TASK ITEM » Each record that follows must be reproduced exactly.

─── SOURCE RECORDS

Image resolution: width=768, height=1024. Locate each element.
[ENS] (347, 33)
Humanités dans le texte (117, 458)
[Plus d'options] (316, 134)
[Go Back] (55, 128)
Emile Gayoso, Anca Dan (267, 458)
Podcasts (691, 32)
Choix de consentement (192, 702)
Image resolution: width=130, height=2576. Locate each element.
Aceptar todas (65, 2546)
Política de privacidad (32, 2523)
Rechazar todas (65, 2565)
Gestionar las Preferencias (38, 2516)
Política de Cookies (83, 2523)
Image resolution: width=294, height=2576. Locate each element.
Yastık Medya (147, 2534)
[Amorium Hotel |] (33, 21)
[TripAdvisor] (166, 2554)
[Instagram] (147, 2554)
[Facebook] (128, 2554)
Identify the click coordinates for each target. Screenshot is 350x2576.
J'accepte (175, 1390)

──────

FINISHED EXERCISE »
Image resolution: width=768, height=1024. Locate each element.
[ENS] (347, 33)
Humanités dans le texte (117, 458)
[Plus d'options] (316, 134)
[Go Back] (55, 128)
Emile Gayoso, Anca Dan (267, 458)
Podcasts (691, 32)
Choix de consentement (192, 702)
Image resolution: width=130, height=2576. Locate each element.
Aceptar todas (65, 2546)
Política de privacidad (32, 2523)
Rechazar todas (65, 2565)
Gestionar las Preferencias (38, 2516)
Política de Cookies (83, 2523)
Image resolution: width=294, height=2576. Locate each element.
Yastık Medya (147, 2534)
[Amorium Hotel |] (33, 21)
[TripAdvisor] (166, 2554)
[Instagram] (147, 2554)
[Facebook] (128, 2554)
Identify the click coordinates for each target. Screenshot is 350x2576.
J'accepte (175, 1390)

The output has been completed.